Light / TEM wave in a hollow waveguide I'm cramming for my EMF exam, and a question came up:
Light in free space is an example for a TEM wave, isn't it? (Maybe thats already my mistake)
And we learned that in a hollow waveguide only TE or TM modes can exist, because a TEM wave cannot meet the boundary conditions.
So my question: How does it come that I can shine light through a hollow waveguide, for example a metal pipe or tube? 
Does it get converted to a TE or TM wave at the entrance and leaves again as a TEM wave? Or is it just because the wave length of light is so small compared to the waveguide dimensions? But if so, where is the cutoff frequency between "TEM possible" and "TEM not possible"
 A: The attenuation of a waveguide is minimal when it is excited with the correct mode, but it isn't infinite for field configurations that aren't, so you can also send field configurations trough that don't fit the mode patterns, they will simply be attenuated very strongly for low frequencies. How strong that attenuation is depends on how much of the electrical field components gets "shorted out" by the wall. 
Light in particular has a much smaller wavelength than the size of the dimension of a typical waveguide. Let's assume you are sending a gaussian wavefront trough a waveguide this way (many lasers produce nice gaussian wavefronts like that). The light will have initially vanishing electric field at the wall (if you inject right down the center of the waveguide) because the amplitude dependence as a function of beam radius is very strong. On the other hand the gaussian wavefront also has a non-zero divergence, so as the beam passes trough the waveguide it will eventually reach the walls and there will be attenuation and there will be grazing reflections, which will lead to destructive interference and eventually to complete attenuation. 
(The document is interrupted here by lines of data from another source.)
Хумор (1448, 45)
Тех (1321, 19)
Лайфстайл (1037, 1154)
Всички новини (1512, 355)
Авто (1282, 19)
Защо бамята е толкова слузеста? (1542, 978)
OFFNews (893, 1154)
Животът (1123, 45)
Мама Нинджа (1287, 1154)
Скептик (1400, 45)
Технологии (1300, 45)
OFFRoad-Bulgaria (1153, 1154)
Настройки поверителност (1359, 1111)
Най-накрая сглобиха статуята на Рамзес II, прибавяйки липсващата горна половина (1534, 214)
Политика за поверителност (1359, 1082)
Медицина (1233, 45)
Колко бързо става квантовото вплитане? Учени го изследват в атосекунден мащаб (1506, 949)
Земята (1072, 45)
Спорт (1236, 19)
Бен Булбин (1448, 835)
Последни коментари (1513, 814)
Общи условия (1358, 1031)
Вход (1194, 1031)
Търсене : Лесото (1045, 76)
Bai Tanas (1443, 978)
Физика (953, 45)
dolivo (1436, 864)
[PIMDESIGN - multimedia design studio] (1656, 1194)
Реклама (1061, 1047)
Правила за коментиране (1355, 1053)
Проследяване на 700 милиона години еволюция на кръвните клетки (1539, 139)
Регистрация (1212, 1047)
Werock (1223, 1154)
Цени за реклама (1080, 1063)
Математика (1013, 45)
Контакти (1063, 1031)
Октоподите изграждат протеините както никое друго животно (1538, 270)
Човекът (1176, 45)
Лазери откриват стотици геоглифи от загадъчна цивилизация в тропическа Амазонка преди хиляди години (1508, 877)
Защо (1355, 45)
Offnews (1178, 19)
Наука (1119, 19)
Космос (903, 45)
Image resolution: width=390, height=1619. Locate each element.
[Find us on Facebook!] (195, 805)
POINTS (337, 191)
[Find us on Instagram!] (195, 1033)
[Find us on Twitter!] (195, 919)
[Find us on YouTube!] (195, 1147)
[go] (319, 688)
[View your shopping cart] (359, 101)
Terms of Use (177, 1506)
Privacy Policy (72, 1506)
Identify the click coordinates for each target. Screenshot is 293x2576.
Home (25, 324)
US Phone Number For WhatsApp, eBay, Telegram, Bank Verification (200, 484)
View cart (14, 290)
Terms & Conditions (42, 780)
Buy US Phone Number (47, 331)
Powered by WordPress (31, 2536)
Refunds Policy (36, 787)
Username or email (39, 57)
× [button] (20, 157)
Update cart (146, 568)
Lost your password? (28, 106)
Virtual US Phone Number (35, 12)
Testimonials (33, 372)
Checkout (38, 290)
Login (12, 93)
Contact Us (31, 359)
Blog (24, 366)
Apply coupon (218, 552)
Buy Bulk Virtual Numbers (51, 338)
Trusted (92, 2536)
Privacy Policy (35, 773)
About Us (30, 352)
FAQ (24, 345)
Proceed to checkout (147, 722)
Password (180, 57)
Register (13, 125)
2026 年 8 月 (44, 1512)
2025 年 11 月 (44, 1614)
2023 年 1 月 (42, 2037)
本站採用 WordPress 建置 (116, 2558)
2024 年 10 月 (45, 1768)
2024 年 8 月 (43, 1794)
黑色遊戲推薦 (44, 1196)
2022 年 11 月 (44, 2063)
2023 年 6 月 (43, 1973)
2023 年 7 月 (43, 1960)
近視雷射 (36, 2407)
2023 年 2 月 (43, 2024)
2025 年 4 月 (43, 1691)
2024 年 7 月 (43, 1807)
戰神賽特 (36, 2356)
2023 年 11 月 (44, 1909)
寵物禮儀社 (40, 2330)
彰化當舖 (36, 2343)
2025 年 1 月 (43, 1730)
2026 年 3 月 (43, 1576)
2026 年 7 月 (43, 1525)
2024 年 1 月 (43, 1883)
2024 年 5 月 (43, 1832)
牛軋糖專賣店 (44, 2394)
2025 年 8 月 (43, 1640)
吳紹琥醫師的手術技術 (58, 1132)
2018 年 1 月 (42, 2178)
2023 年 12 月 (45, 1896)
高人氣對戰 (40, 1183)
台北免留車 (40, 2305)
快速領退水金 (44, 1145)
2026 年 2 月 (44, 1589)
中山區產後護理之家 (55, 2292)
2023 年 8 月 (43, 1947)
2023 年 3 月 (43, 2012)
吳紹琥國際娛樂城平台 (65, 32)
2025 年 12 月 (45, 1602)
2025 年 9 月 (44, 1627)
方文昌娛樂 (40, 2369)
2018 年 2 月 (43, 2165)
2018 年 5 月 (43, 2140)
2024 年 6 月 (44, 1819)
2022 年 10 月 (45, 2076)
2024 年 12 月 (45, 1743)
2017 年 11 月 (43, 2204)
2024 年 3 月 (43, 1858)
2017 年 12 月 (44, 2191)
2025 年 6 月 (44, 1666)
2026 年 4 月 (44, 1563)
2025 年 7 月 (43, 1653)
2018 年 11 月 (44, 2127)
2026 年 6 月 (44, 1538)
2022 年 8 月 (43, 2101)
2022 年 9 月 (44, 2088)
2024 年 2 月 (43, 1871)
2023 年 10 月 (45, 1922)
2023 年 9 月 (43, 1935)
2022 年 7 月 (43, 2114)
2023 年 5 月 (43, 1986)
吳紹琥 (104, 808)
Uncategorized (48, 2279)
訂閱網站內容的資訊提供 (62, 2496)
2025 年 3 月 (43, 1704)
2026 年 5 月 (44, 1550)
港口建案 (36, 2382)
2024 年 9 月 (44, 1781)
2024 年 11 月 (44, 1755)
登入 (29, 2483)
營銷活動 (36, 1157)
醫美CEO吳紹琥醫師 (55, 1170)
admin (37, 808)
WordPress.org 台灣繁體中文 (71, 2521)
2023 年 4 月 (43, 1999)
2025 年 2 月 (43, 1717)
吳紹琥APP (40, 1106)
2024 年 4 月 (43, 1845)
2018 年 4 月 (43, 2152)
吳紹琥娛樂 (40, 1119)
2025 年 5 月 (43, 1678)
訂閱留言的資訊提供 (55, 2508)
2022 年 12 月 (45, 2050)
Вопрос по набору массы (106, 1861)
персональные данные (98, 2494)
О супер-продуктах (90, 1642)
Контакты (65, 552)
What you know about the propagation modes of waveguides is therefor true, it's just a simplified go-no-go model that is sufficient for engineering purposes. The rule tells you not to try to use a waveguide any other ways than its eigenmodes dictate, but that rule is only simple because it avoids the complications of having to calculate the actual transfer function for em waves in the general case, which is an ugly business, especially if the wavelength is much smaller than the waveguide dimensions.